Drug addicts in the North find a long road to rehab - literally
Many drug addicts undergoing rehabilitation have returned to crime, begging and prostitution since privatization led to the closure of Haifa's residential rehab center in January, according to addicts who are now in outpatient treatment in the city.
The Haifa center was formerly the North's only public residential treatment center. But the Health Ministry decided to privatize its residential rehab program to cut costs, and the tender winner opted to establish the North's new rehab center at Kiryat Shlomo, in the center of the country near Kfar Sava.
This was possible because the tender defined the "northern district" as anywhere north of Kfar Sava.
The Kiryat Shlomo center declined to say how many northerners it has treated since it opened. But officials at Haifa's outpatient center believe the number is very small. "Why should I travel to Kfar Sava when I don't have the price of the fare?" asked Miki, who is undergoing treatment at the outpatient center.
Fuad Hijab, a former addict who was successfully treated in Haifa's residential center 15 years ago and began working as a counselor at the outpatient clinic two years later, explained that drug addicts, even more than other people, fear going to a strange place where they will not know anyone.
"What is most powerful about residential rehab is that you meet people you know, who you've done drugs with, and you see that they're getting clean. And that works on you," he said. "There are moments of breakdown when you need friends around you. The chance of that happening in Kfar Sava is slim."

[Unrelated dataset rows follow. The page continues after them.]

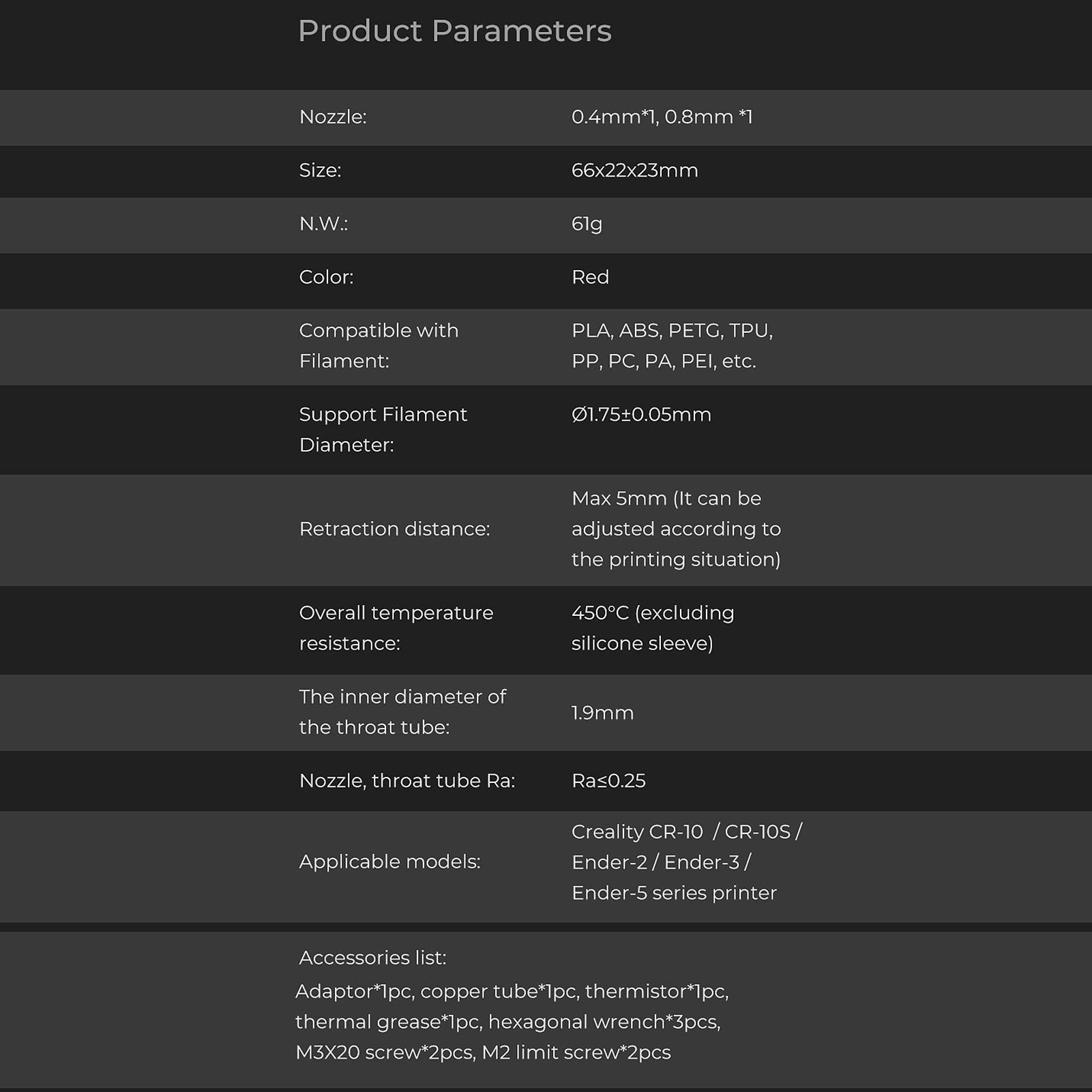Select the 0.4mm*1, 0.8mm*1 nozzle value

coord(662,117)
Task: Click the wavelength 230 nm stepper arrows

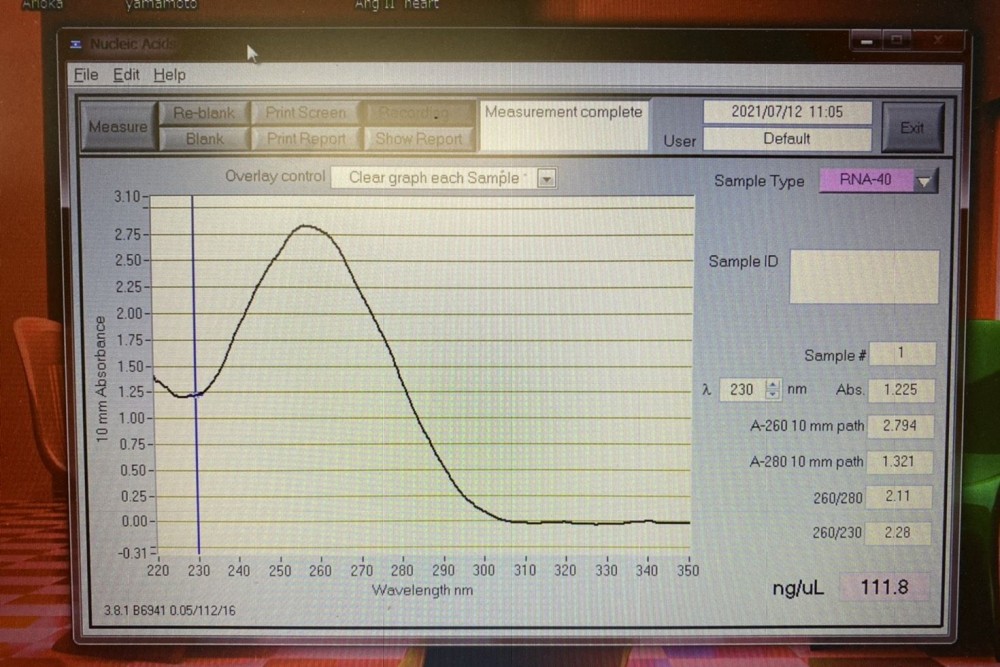Action: pos(772,390)
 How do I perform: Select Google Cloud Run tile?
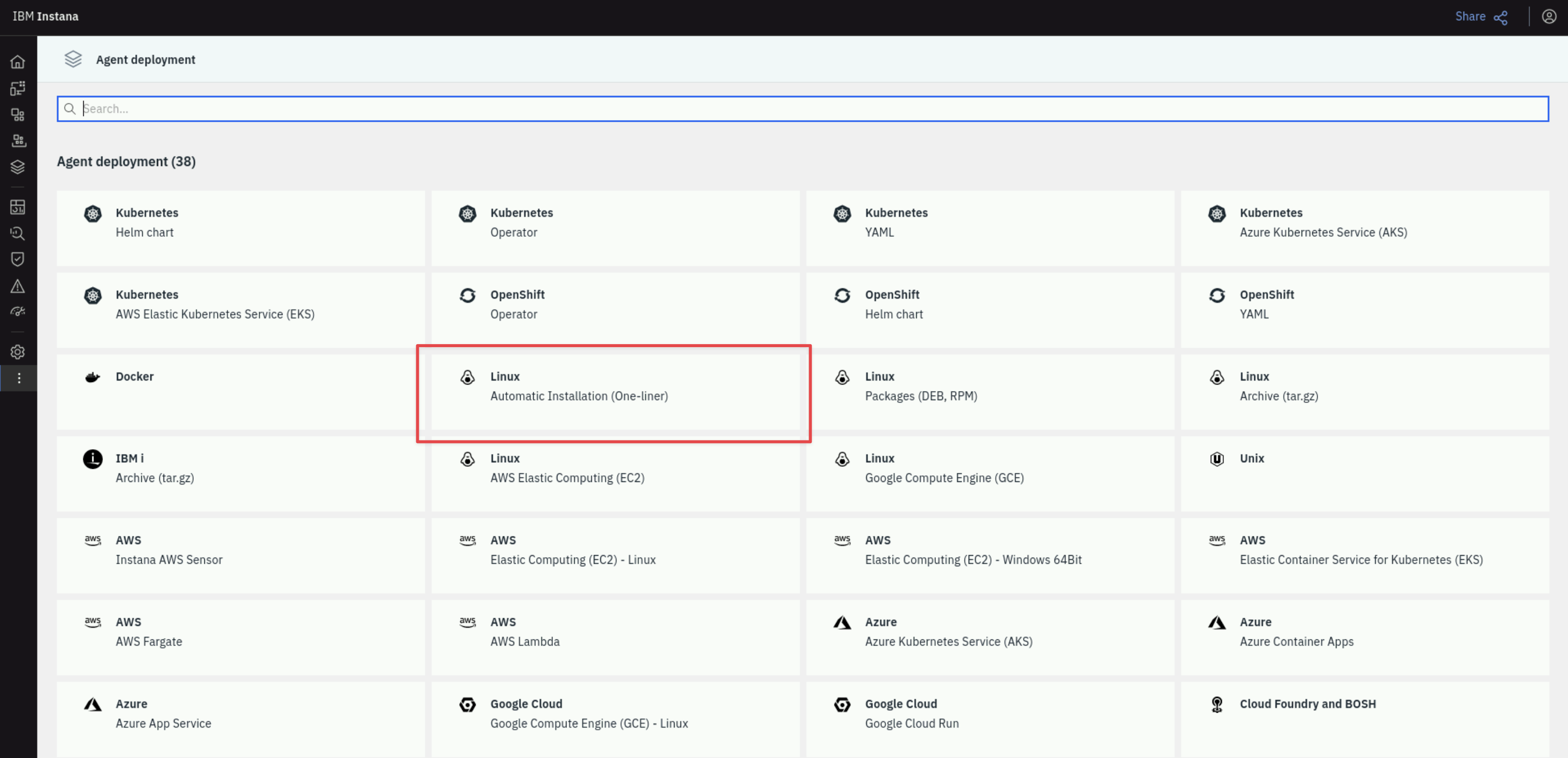tap(990, 719)
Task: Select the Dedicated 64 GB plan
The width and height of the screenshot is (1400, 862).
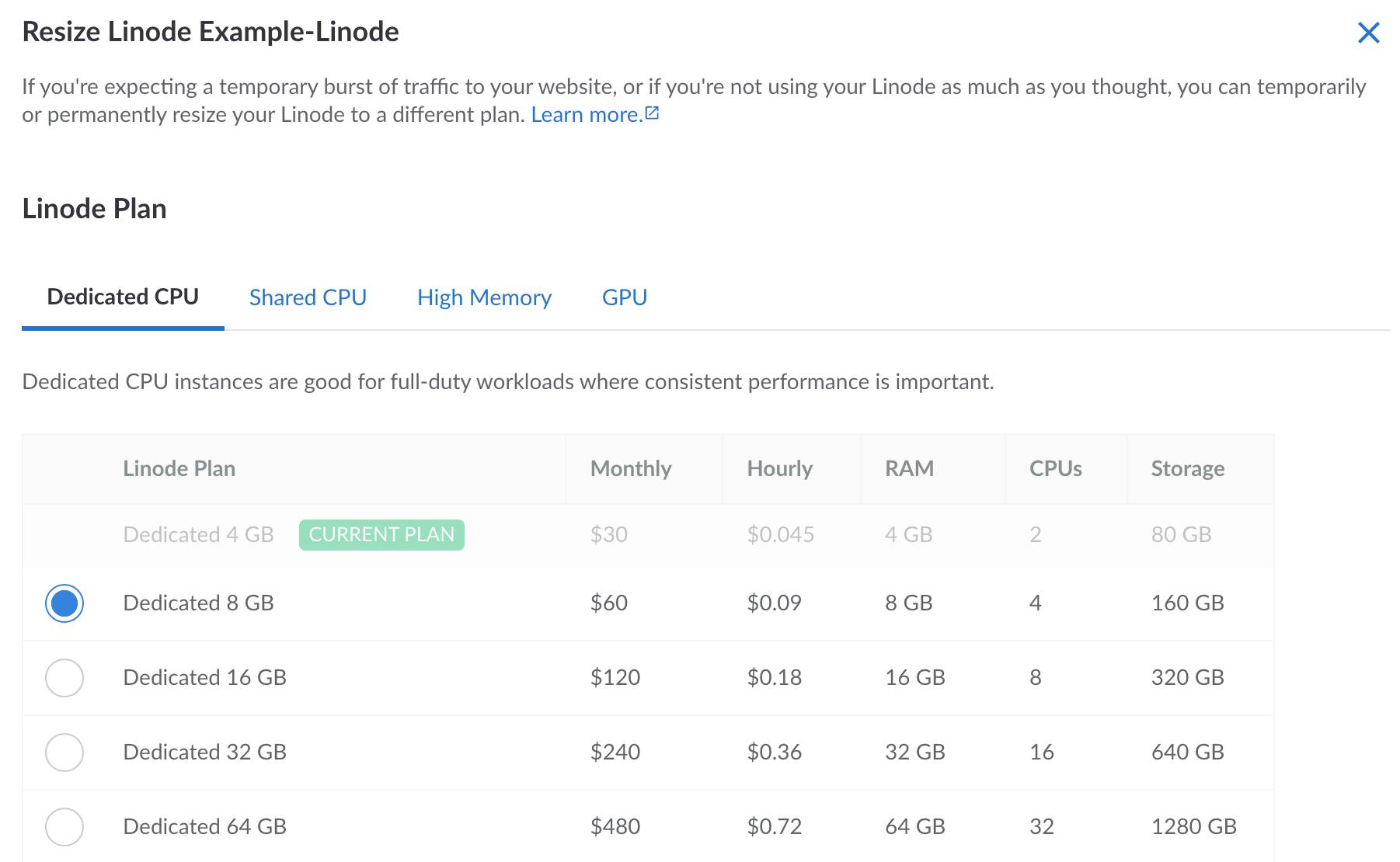Action: [x=65, y=826]
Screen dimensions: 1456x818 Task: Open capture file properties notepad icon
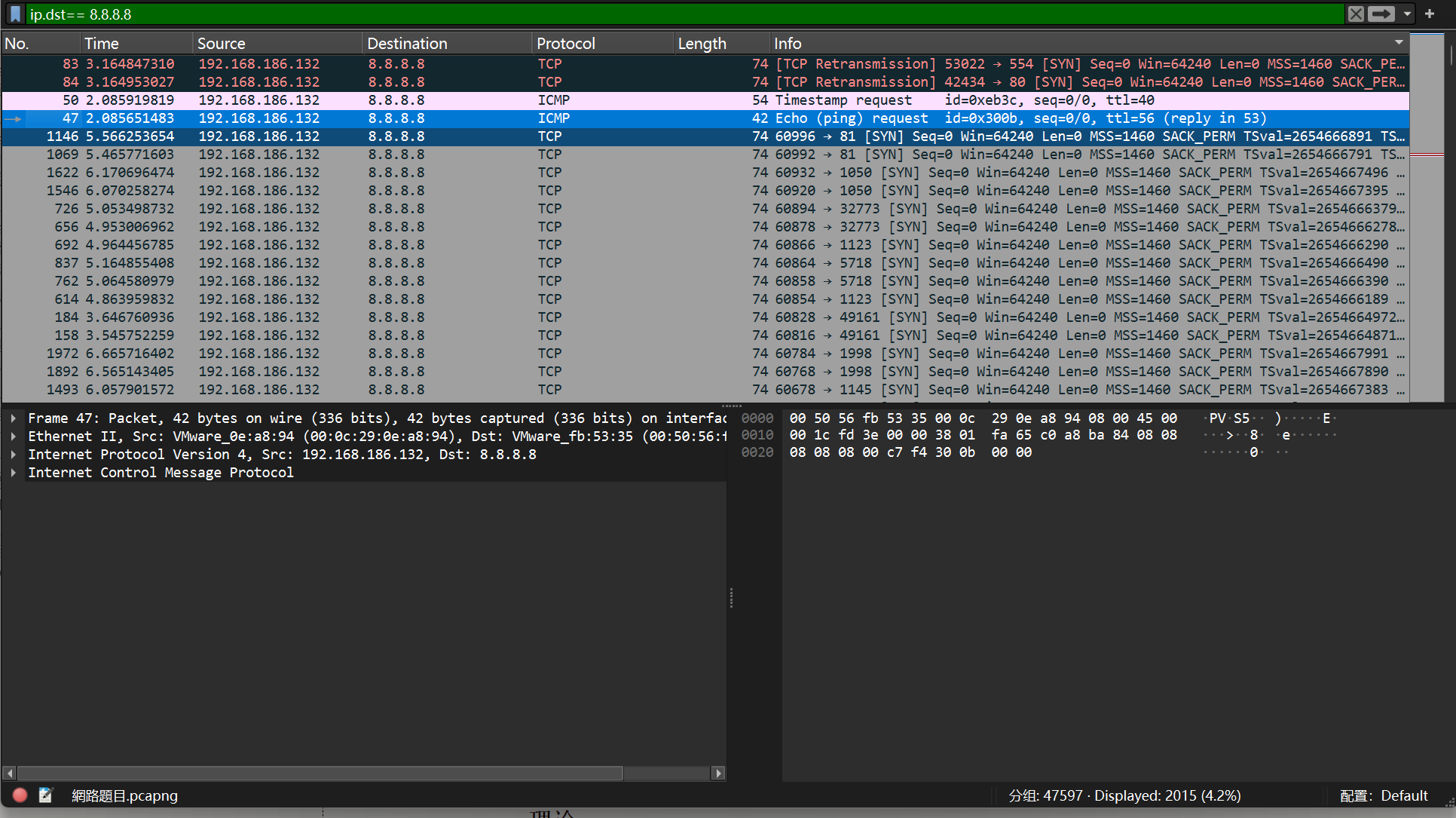(x=46, y=795)
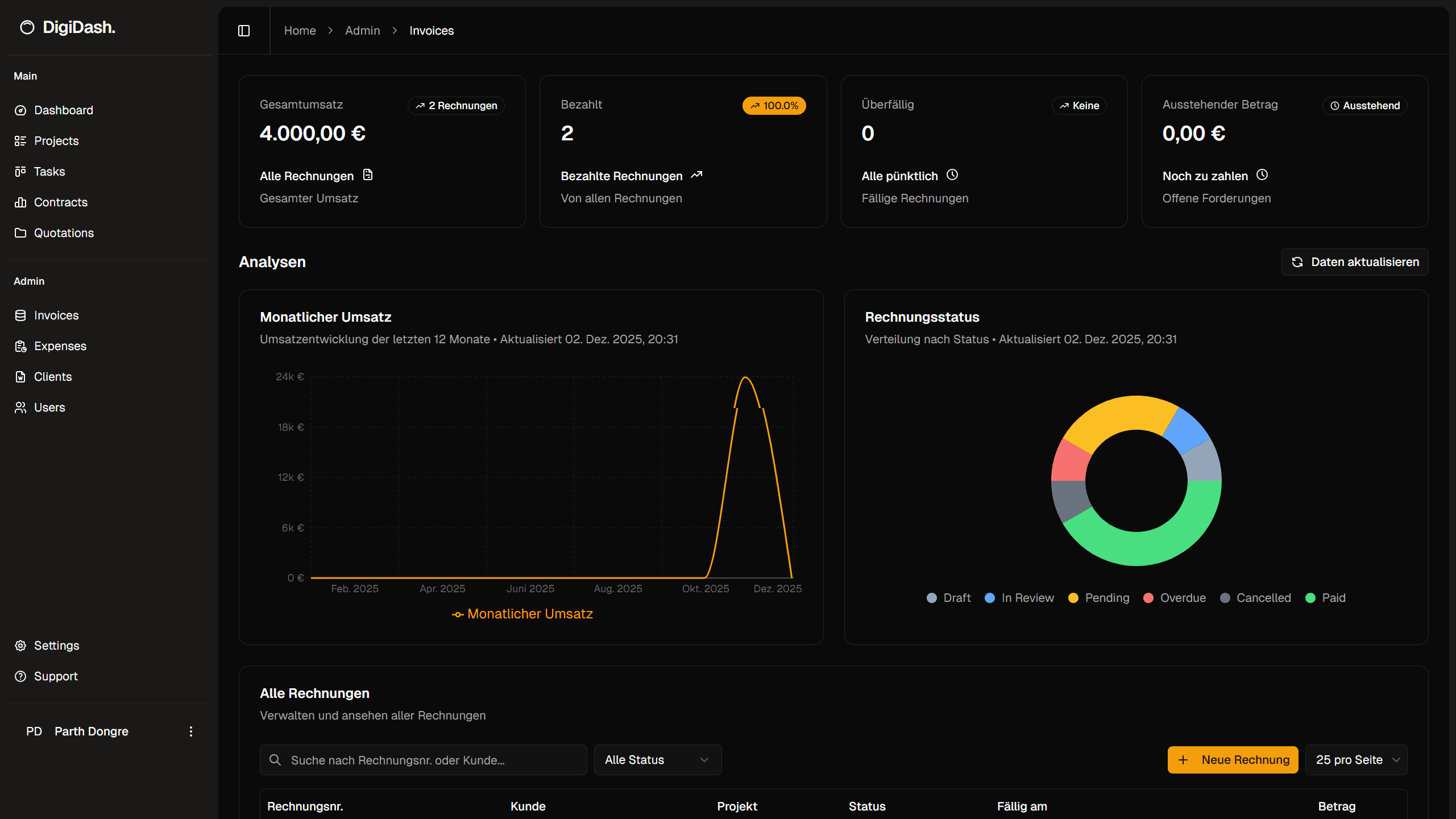The width and height of the screenshot is (1456, 819).
Task: Click the Users people icon
Action: (20, 408)
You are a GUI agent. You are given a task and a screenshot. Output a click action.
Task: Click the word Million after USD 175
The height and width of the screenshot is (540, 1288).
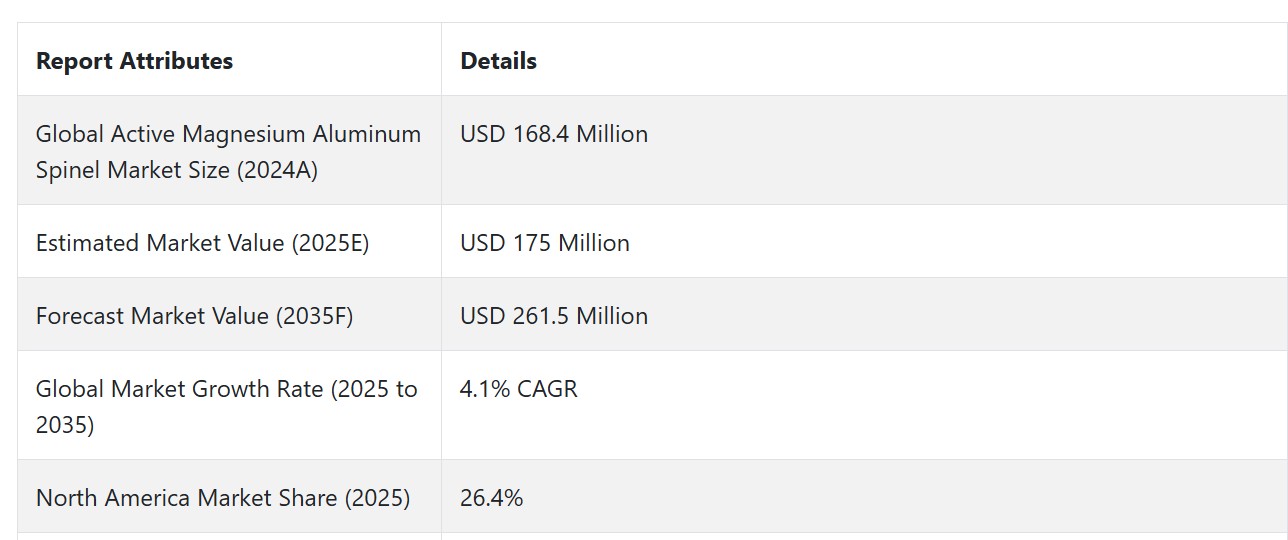pyautogui.click(x=594, y=243)
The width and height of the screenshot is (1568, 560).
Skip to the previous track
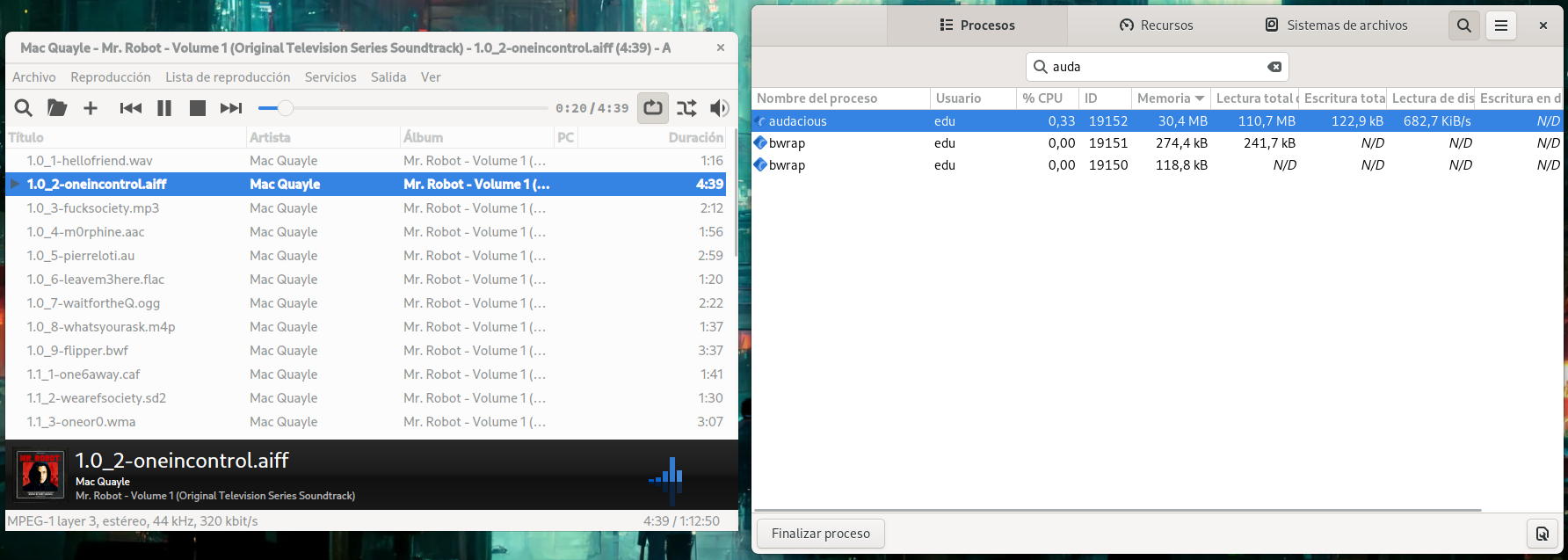pos(131,108)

The Haifa center had 16 beds. Generally, addicts were housed there for three weeks until the crisis had passed, after which they continued treatment on an outpatient basis. Over the years, thousands of addicts passed through the center. Today, all that remains of it is the outpatient program and a dispensary where addicts can pick up their methadone.
Professor Eli Leventhal, who ran the center for 25 years, said that the ministry's "savings" will end up costing Israeli society dearly.
"A drug addict is a walking disaster," he said. "He costs the state half a million shekels a year through theft and crime, prison terms, hospitalization, the spread of sexual diseases." In contrast, he said, residential treatment cost the state only NIS 270 per addict per day.
Leventhal said that on a recent visit to the emergency room in Haifa's Rambam Medical Center, he saw six addicts who had either been in or were awaiting treatment at the residential center when it closed. Several of the addicts now in outpatient treatment concurred.
"Friends who were with me here are today in jail, and some are in the hospital following suicide attempts," said Haim, one of the addicts.
However, the Coastal District Police said they have not noticed any increase in crime involving drug addicts over the last few months.
In response, the Health Ministry said it was the Finance Ministry's decision to privatize the clinic, but stressed that the tender winner had knowledge and experience in drug rehabilitation. Moreover, it argued, precisely because the residential center is residential, "proximity to [the addict's] place of residence during this period is irrelevant."